He just actually talked to reporters on Air Force One on the way back from Florida and said that many Republicans are with him.

He is not concerned about the response the Republicans have had to kind of this back and forth. I mean, forgive me if I've been a whip flash from

this morning. You had at one point saying that the wall was off the table, and then it was on the table and was part of the discussion.

He's really had this back and forth, and what has happened from that is you had many of these followers of President Trump kind of thinking to

themselves, who do we put in the White House?

I mean, you've had these followers who think about where they are coming from. They campaigned for the president. They went to his rallies. They

chanted things like build the wall.

They said Mexico was going to pay for it and now they are hearing the president saying, not only that, you know, the wall will come later, but

saying that he, you know, has heart and wants to help these 800,000 children really, you know, children and some older people, who came to the

United States as children.

And entered Obama-era program, got some steps to legalization, that is really tough for them. What you've seen is places like Breitbart News run

by Steve Bannon calling him "Amnesty Don."

People, you know, like Ann Coulter and Steve King, these conservative firebrand figures who backed the president because of immigration reform

distancing themselves from the president.

And Ann Coulter even tweeting we'd rather have President Pence at this point. I mean, that's a big change from where she was when she wrote a

book called "In Trump We Trust." It's a big change and I think that this is a key issue that you are going to see that -- you know, these

conservative Republicans backing off the president because of it.

GORANI: Right. We are testing their loyalty and everybody was wondering what will it take for his base to finally become angry with him and now we

know that it's -- now let's talk about Hillary Clinton. She's obviously on a book tour. She's talked about what went wrong in her campaign and that

hearing disappointment when she realized she'd lost.

She spoke to our own Anderson Cooper specifically about the moment she realized that, you know, she looking back now believes the election was

lost for her and she discussed specifically James Comey, the former director of the FBI. Let's listen.


CLINTON: What's important to me going forward is as I say I think it is important to focus on what happened because lessons can be learned, but the

more important lessons that will affect our democracy going forward are not about him and his investigation. He I think forever changed history, but

that's in the past.

What is important is the fact that the Russians are still going at us. He himself admitted that before Congress.


GORANI: So there you have it. This is one of the many reasons she believed that in the end things did not go her way. What do you think was

-- what did we learn from Hillary Clinton now that she is speaking out so openly about that big disappointment for her last year?

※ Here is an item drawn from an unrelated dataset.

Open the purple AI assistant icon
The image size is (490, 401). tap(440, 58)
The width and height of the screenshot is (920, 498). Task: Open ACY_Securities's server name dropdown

MERICA: Her book is filled with details about how she was feeling on election day, how she is feeling on inauguration day, and it is in a way it

is something we have not heard from Secretary Clinton.

You know, I covered her campaign and there are many times where she wasn't really connecting with the crowds because she didn't really open up and

it's something that she has admittedly so talked about herself.

She's been more cautious than anything ever since she entered the White House in 1982, but on this book tour, and especially the interview with our

own Anderson Cooper, she opened up a bit.

She talked about her relationship with her husband, something she hasn't talked about much in the past. And then on Comey what you've seen is in

progressive interviews and in the book, she gets more angry and more angry at him.

And really when you read the entire book, he is the main factor she thinks for her loss, that October 28th letter he sent to Congress informing people

that he was reopening part of this investigation.

She believes more than anything else that cost her the election. She obviously takes a bit of blame for herself, but that when you boil

everything down and read the whole book that is who she blames.

And that clip that you just played shows that she thinks that he denied her that house behind me, the White House.

GORANI: Dan Merica, thanks very much reporting live from the White House.

Let's get back now to that controversial dinner that President Donald Trump held with Democratic leaders in Washington. Our next guest is a Democratic

lawmaker who recently met with President Trump, who was at that table when President Trump discussed tax reform and immigration reform, Congressman

Josh Gottheimer is joining me from Washington.

Thanks, sir, for being with us. First of all, which is it? Because yes, we've had so many over the last 24 hours different versions of what these

conversations between the Democratic leadership and the president were all about? Is there an agreement on immigration reform? Is it a deal or is

there nothing at all? What is your understanding?

REPRESENTATIVE JOSH GOTTHEIMER (D), NEW JERSEY: I wasn't at the dinner last night, but during the day there was a group of us, bipartisan group

that met with him, Congress people, and the big take away for me was on DACA and doing something about it was that the president sees an

opportunity as do we, to find bipartisanship here.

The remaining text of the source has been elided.